## WORK ORDER:
When you reach the line in the listing below that contains "Instruction: Choose the Black series option", begin returning lines exactly as written, and stop after the line that contains "Task: Click the skull's right orange eye". Return no other lines.

Top of INPUT DATA

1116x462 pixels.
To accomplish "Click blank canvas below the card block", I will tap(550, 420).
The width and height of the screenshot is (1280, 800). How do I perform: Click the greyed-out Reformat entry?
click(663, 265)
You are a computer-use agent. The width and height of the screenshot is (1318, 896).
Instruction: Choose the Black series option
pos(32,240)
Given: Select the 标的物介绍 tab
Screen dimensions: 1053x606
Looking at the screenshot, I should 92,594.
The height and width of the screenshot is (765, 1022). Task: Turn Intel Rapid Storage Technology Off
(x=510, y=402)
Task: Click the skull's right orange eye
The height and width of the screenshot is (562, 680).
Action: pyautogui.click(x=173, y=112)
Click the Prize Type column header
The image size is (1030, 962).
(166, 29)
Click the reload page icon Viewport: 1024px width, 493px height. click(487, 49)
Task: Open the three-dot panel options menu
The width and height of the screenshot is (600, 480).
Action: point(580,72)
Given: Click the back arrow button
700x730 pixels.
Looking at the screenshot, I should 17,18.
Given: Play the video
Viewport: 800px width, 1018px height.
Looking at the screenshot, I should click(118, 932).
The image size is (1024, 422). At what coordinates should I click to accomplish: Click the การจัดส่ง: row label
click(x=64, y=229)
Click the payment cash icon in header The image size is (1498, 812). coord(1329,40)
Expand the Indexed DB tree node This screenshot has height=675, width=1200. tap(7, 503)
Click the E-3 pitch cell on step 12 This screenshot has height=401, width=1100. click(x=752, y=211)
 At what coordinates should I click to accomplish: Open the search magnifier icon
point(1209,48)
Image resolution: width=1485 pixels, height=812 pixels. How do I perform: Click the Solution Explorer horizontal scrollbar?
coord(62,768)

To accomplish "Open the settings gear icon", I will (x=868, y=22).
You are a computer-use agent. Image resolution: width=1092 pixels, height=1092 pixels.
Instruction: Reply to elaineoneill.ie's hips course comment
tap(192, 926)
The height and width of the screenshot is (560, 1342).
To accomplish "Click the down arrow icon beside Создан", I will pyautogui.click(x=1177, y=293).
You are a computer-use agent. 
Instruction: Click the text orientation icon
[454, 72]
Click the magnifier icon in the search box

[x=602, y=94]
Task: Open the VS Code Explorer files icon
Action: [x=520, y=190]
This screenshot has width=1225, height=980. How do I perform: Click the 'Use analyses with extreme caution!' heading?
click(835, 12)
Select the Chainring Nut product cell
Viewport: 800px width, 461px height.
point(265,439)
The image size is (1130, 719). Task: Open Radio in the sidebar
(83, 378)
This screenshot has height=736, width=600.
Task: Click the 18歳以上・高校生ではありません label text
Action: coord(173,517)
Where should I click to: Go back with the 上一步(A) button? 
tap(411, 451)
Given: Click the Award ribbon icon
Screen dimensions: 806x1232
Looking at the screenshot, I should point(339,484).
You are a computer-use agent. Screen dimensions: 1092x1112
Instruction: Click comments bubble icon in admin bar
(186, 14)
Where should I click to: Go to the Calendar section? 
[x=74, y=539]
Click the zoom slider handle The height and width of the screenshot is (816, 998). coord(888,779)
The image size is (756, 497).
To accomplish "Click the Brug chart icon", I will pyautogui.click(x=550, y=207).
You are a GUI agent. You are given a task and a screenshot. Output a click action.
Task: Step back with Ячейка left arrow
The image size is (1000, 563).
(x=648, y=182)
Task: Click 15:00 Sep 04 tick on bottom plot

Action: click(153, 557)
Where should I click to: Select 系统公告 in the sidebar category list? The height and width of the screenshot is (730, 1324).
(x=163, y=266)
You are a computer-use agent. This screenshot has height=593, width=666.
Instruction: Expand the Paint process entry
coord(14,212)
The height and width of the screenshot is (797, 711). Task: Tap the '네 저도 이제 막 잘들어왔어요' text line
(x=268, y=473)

Bottom of INPUT DATA

## OUTPUT OF THE TASK:
Instruction: Choose the Black series option
pos(32,240)
Given: Select the 标的物介绍 tab
Screen dimensions: 1053x606
Looking at the screenshot, I should 92,594.
The height and width of the screenshot is (765, 1022). Task: Turn Intel Rapid Storage Technology Off
(x=510, y=402)
Task: Click the skull's right orange eye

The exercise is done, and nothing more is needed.